TRY IT
Each line below that holds the word "computer" counts once. Say how many such lines there are, and no more.

*** ENTRIES SUPPLIED

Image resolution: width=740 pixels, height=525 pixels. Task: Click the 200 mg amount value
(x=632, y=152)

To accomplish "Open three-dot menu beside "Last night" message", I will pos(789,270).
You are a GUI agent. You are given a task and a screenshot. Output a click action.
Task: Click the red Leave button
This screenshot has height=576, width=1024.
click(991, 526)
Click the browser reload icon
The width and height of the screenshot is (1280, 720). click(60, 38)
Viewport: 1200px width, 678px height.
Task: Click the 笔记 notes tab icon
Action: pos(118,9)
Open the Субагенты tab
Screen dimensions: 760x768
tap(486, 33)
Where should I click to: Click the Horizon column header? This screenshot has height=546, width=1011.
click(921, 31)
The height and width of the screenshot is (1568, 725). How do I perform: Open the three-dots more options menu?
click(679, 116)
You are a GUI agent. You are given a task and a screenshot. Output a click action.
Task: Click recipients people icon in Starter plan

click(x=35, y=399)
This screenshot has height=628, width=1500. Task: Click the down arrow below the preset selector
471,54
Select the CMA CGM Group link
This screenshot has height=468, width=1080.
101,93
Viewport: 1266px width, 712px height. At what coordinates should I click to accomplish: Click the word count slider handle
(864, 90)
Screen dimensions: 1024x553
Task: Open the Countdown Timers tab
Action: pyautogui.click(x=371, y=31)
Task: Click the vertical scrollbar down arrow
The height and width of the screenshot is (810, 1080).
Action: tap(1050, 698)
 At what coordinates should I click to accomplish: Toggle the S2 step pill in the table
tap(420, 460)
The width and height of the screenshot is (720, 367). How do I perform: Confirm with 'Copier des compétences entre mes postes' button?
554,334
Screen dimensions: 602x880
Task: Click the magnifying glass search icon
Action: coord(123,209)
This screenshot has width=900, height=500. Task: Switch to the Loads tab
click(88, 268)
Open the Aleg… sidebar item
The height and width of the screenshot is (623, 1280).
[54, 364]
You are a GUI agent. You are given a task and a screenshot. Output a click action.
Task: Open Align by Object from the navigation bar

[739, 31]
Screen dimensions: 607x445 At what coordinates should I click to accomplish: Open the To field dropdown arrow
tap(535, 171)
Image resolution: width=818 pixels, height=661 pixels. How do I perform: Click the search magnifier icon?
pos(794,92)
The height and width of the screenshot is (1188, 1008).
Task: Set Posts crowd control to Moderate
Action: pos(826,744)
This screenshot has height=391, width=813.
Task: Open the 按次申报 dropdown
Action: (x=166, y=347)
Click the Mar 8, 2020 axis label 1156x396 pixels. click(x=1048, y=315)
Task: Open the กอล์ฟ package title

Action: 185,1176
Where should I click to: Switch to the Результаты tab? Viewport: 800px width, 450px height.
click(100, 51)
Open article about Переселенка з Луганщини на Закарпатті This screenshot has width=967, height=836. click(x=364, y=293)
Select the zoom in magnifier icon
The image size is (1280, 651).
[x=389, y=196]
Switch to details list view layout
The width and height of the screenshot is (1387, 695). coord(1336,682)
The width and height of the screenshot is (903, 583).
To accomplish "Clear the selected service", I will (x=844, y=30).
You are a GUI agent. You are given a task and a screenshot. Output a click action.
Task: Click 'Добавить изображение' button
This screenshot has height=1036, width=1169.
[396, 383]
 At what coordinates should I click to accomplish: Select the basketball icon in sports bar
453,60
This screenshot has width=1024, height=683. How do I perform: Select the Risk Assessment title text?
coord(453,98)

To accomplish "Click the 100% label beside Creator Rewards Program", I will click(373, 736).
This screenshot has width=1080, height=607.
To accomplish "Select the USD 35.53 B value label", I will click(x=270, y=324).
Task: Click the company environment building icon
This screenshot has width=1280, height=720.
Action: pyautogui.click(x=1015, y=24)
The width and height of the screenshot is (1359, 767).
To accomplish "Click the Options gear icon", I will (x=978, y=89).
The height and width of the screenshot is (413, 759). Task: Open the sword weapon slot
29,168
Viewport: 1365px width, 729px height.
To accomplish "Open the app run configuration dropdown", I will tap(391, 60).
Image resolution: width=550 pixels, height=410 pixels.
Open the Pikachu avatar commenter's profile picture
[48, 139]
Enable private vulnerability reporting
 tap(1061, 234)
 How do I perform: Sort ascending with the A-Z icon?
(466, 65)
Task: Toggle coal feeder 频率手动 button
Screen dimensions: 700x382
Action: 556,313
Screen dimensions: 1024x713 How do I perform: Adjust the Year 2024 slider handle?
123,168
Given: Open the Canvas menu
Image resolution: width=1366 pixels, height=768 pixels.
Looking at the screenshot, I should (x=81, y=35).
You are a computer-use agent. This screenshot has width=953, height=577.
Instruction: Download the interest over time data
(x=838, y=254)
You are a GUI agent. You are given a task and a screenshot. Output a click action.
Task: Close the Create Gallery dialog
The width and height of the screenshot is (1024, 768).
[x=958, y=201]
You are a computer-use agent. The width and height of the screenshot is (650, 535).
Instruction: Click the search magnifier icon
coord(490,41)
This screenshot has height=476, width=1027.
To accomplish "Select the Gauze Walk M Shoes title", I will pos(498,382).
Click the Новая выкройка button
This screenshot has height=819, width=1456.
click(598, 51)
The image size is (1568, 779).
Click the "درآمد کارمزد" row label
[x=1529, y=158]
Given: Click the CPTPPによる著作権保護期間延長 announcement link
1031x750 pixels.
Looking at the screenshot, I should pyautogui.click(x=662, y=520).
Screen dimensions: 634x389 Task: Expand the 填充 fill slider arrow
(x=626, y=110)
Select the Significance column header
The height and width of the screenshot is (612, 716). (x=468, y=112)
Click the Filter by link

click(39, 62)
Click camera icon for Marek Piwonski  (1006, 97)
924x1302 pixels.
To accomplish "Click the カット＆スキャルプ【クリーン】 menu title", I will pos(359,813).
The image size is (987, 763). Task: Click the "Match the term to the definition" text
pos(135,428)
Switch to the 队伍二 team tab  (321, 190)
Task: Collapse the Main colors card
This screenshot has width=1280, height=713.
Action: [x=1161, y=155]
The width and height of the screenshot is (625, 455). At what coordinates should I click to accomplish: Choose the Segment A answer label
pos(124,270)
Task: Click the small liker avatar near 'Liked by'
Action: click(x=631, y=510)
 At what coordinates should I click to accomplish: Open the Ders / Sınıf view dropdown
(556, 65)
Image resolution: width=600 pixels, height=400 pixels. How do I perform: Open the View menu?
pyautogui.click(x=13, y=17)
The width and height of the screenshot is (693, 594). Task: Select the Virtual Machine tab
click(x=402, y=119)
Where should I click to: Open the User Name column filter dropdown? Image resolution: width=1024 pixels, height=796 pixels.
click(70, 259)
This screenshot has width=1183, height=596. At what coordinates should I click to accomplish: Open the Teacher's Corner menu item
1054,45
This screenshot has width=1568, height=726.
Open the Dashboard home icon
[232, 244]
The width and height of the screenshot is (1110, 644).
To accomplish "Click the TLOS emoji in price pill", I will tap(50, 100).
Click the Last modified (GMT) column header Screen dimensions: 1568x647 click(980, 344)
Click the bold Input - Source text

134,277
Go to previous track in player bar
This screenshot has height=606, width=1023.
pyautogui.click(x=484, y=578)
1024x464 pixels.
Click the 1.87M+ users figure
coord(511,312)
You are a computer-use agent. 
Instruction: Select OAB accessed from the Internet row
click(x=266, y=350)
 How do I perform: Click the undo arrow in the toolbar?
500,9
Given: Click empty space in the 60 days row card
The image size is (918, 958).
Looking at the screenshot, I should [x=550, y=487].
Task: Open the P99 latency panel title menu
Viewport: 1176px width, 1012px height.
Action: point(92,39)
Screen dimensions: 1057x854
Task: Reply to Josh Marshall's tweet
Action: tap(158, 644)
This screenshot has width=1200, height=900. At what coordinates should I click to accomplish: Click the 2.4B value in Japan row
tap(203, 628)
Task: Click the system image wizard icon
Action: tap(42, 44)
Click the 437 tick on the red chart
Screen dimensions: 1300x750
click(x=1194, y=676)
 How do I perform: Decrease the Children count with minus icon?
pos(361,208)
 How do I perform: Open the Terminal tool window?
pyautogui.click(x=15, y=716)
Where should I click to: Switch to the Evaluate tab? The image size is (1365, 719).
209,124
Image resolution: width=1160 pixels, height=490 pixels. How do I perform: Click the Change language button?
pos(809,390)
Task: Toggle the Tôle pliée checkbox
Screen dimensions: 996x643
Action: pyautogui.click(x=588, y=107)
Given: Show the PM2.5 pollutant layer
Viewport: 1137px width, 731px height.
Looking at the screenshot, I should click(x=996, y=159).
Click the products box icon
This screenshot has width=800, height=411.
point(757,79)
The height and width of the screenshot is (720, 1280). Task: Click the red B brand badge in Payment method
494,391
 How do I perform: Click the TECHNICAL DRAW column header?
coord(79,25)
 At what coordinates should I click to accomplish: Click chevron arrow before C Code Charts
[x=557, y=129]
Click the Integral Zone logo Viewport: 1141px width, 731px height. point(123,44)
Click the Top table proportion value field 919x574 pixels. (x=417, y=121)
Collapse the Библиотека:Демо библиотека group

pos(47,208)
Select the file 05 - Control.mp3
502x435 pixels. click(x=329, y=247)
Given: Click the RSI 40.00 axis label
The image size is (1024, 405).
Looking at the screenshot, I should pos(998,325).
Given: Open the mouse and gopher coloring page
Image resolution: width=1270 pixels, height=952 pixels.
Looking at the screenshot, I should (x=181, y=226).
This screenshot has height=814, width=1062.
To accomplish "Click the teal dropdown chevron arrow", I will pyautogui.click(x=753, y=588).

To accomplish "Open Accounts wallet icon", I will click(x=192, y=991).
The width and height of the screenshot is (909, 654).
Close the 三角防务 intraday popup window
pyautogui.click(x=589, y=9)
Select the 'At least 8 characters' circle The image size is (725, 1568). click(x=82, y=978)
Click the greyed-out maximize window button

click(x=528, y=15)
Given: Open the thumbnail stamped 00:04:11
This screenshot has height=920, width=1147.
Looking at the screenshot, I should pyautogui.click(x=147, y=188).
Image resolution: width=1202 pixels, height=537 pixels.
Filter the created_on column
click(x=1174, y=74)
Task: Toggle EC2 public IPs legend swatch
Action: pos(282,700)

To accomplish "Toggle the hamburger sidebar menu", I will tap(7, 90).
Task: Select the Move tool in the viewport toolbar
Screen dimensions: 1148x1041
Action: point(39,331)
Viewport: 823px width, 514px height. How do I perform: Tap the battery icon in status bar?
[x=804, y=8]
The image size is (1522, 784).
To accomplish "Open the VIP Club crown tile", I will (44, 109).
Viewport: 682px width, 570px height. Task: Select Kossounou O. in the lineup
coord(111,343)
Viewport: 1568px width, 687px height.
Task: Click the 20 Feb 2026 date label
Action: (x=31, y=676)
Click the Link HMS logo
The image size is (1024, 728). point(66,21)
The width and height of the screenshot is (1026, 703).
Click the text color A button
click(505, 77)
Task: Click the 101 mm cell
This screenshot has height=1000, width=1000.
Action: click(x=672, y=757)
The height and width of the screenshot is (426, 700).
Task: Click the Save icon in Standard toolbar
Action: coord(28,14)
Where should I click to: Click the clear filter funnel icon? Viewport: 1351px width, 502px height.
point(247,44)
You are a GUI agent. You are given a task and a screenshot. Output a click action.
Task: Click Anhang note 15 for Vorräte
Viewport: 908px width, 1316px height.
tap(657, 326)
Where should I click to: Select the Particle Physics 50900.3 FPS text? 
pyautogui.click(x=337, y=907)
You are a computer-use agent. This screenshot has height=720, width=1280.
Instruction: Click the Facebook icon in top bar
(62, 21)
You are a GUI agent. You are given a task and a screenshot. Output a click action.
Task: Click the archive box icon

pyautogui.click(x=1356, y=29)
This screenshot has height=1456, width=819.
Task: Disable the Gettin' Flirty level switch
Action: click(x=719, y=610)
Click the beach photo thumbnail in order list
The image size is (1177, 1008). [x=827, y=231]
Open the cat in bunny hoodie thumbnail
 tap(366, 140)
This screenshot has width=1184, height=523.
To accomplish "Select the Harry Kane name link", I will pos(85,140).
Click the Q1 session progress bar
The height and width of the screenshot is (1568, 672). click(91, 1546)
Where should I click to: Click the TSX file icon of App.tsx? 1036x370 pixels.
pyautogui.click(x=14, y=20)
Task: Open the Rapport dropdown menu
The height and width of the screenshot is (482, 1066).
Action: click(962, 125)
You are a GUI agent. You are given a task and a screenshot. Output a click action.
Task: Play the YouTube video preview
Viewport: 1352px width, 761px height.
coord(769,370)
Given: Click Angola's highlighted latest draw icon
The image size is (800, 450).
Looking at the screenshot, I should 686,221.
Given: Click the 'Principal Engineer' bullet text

******

RESULT OF THE EXERCISE
4